I guess you've heard the news: the Gillard government has obtained new analysis of data from the Bureau of Statistics showing that Tony Abbott's election commitments inflict brutal damage on working families, particularly those in western Sydney, increasing taxes and cutting support to families.
According to Treasurer Wayne Swan, Abbott's commitments include scrapping the tripling of the tax-free threshold, axing the new schoolkids' bonus and abolishing family payments from the household assistance package introduced in June last year.
The government tripled the tax-free threshold from $6000 to $18,200 a year from July last year, we're told, delivering tax cuts to all taxpayers earning up to $80,000 a year. Most of these people received savings of at least $300 a year, with many part-time workers receiving up to $600.
The schoolkids' bonus is worth $410 a year for primary school students and $820 a year for secondary school students to families who receive family tax benefit part A.
The household assistance package increased payments to families who receive benefit part A by up to $110 per child and by $70 per family for those receiving benefit part B. The median family income in Fairfield is $106,000. This family, with two children both in primary school, father working full-time on $86,000 a year and mother working part-time on $20,000 will be almost $1500 a year worse off, we're told. The mother will pay $600 more in tax and they will lose $820 in schoolkids' bonus and $72 in other benefits.
The median family income in Penrith is $118,000. This family, with two primary and one high school student, the father earning $70,000 and the mother on $48,000, will be $2300 a year worse off, we're told. The father will pay $250 more in tax, the mother will pay $300 more, and they'll lose $1640 in schoolkids' bonus and $108 in other benefits.
Terrible, eh? There's just one small problem. This stuff is so misleading as to be quite dishonest.
For a start, this is just politically inspired figuring, which doesn't deserve the aura of authority the government has sought to give it by having it released by the Treasurer with a reference to ''new analysis of Bureau of Statistics data'' and allowing the media to refer to it as ''modelling''.
It's true you'd have to look up the bureau's census figures to get the details of the median family in a particular suburb, but after that the ''modelling'' could be done on the back of an envelope.
There's a key omission from Labor's description of its wonderfully generous household assistance package: why it was necessary. Its purpose was to compensate low and middle-income families for the cost of the carbon tax. Since the Coalition promises to abolish the carbon tax, Abbott has said that all the compensation for the tax will also go. (Strictly speaking, the schoolkids' bonus is linked to the mining tax, but the Coalition is also promising to abolish this tax, and Abbott has said the bonus, too, will go.)

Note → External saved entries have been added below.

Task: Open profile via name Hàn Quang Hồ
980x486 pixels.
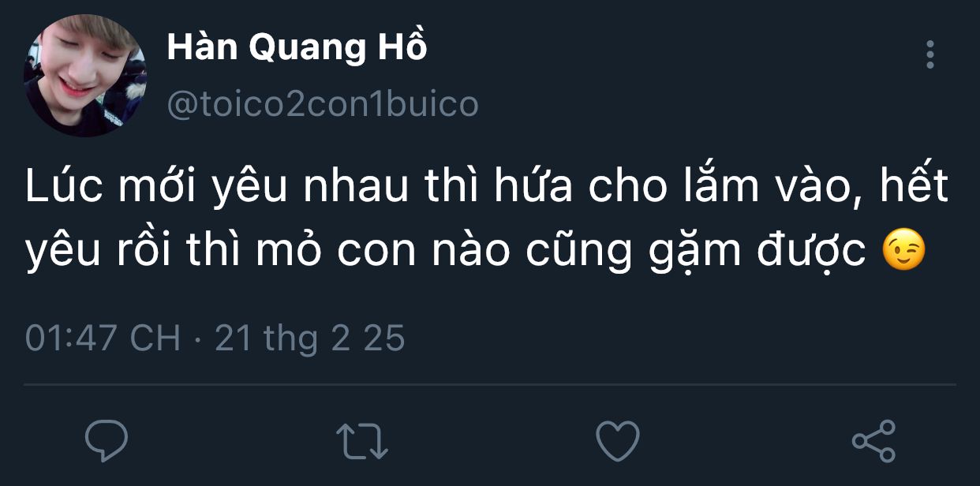Action: pyautogui.click(x=297, y=49)
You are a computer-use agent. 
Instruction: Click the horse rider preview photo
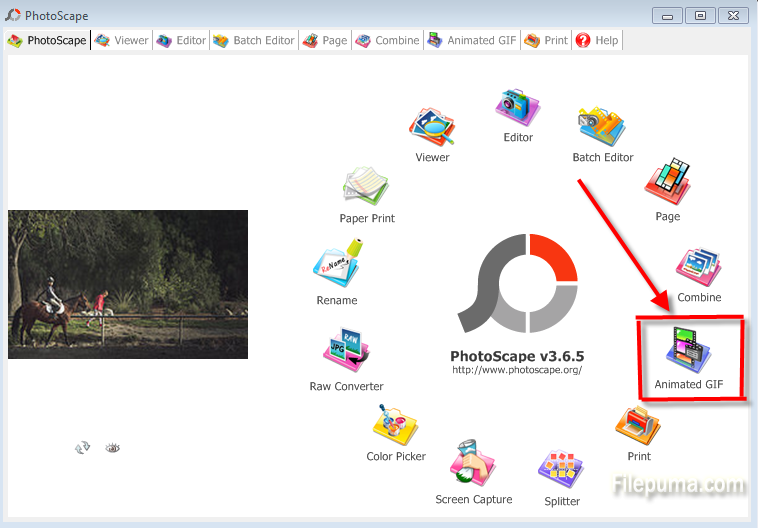tap(128, 284)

The trick is that Abbott has yet to give any details of how or when these concessions would go and what they'd be replaced with. But this hasn't inhibited Labor. It has happily assumed what the Coalition intends and is presenting its assumptions as hard facts.

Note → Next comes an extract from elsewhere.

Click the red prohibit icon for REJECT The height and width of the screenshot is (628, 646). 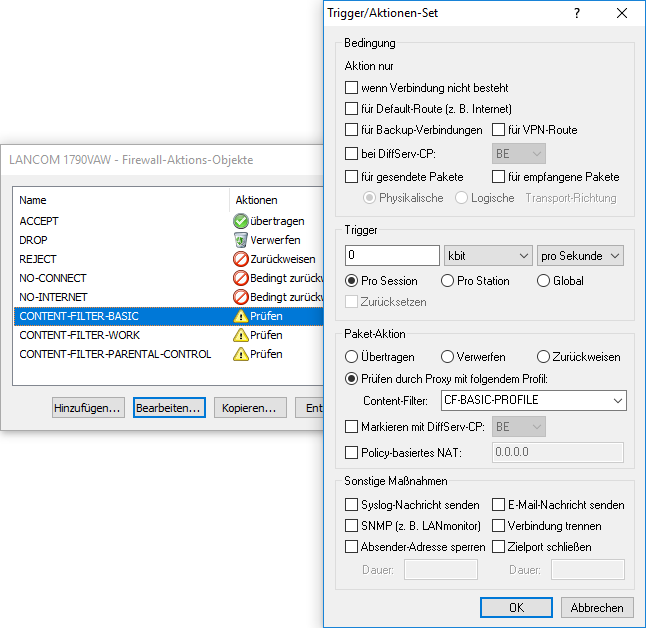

The most glaring omission from Labor's calculation of the hip-pocket effect of all this is its failure to acknowledge the saving households would make from the abolition of the carbon tax.
Based on Treasury's original calculations, this should be worth about $515 a year per household, including $172 a year from lower electricity prices and $78 a year from lower gas prices.

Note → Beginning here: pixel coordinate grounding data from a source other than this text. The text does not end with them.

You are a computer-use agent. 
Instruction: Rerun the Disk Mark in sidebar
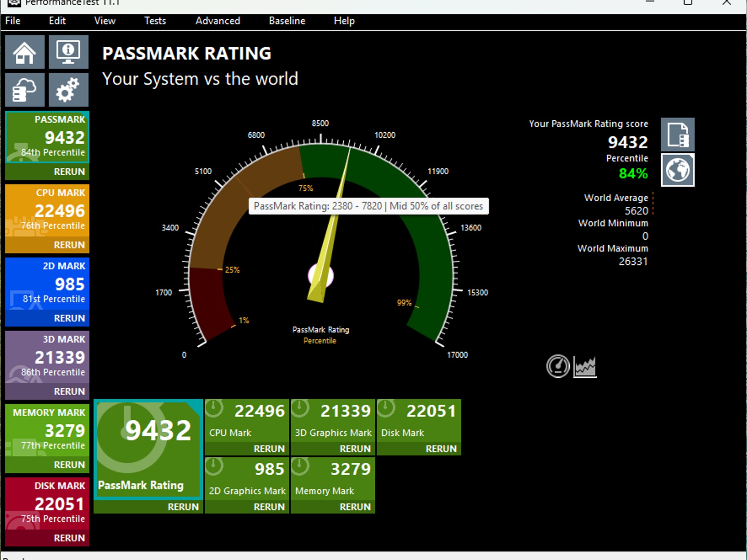(69, 538)
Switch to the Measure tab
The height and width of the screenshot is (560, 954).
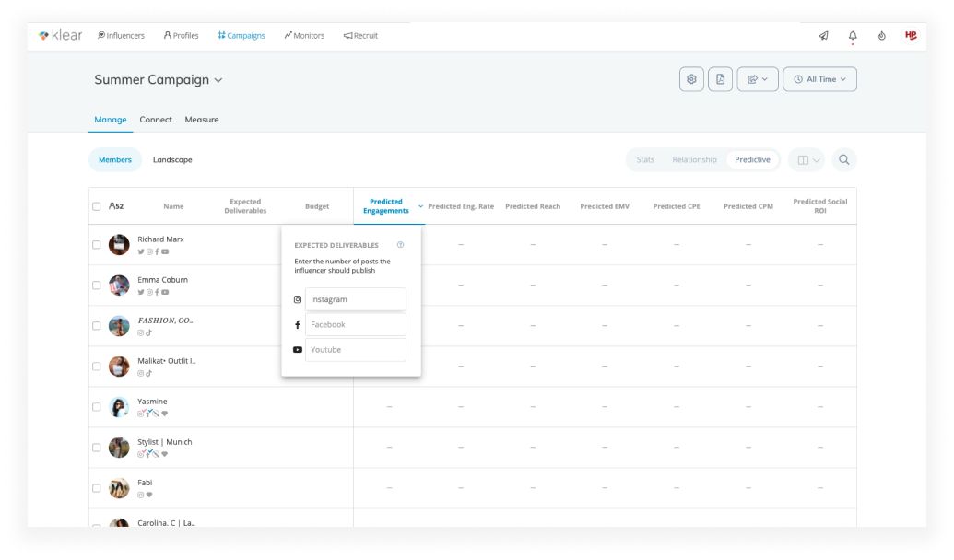coord(201,120)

Some Labor supporters argue that even if the carbon tax is abolished, prices won't fall. This is highly unlikely. The state government tribunals that regulate electricity and gas prices would insist on it. And a Coalition government would no doubt instruct the Australian Competition and Consumer Commission to police the wider price decrease.
Labor's repeated claim to have tripled the tax-free threshold from $6000 to $18,200 a year has always been literally true, but highly misleading. That's because it conveniently ignores the complex operation of the low-income tax offset.
When you allow for this offset, which Labor has reduced and changed without removing, theeffective tax-free threshold has increased by a much smaller $4500-odd from $16,000 to $20,542. This explains why the tax cut arising from the seemingly huge increase in the threshold is so modest (for many, $5.80 a week) and also why the move yields no saving to anyone earning more than $80,000 a year. For them, the threshold increase has been ''clawed back''.
The idea of a Coalition government bringing about an actual increase in income tax is hard to imagine. Labor omits to mention Abbott has promised a modest tax cut, though he hasn't said when it would happen.
Labor also omits to mention that the generous schoolkids' bonus replaced its earlier 50 per cent education tax refund, which offered savings of up to almost $400 a year on the eligible expenses of primary school students and up to almost $800 for secondary students.
Labor has assumed that Abbott would merely abolish the schoolkids' bonus without reinstating the education tax refund. Maybe he would; maybe he wouldn't - he hasn't yet said. But only a one-eyed Labor supporter would trust Labor to read Abbott's mind.
It didn't take the announcement of an election date to ensure the informal election campaign would begin as soon as we were back at work in January. It's a daunting thought.
But at least it gives people like me plenty of time to demonstrate the dishonesty of the claims being made.
Ross Gittins is The Sydney Morning Herald economics editor.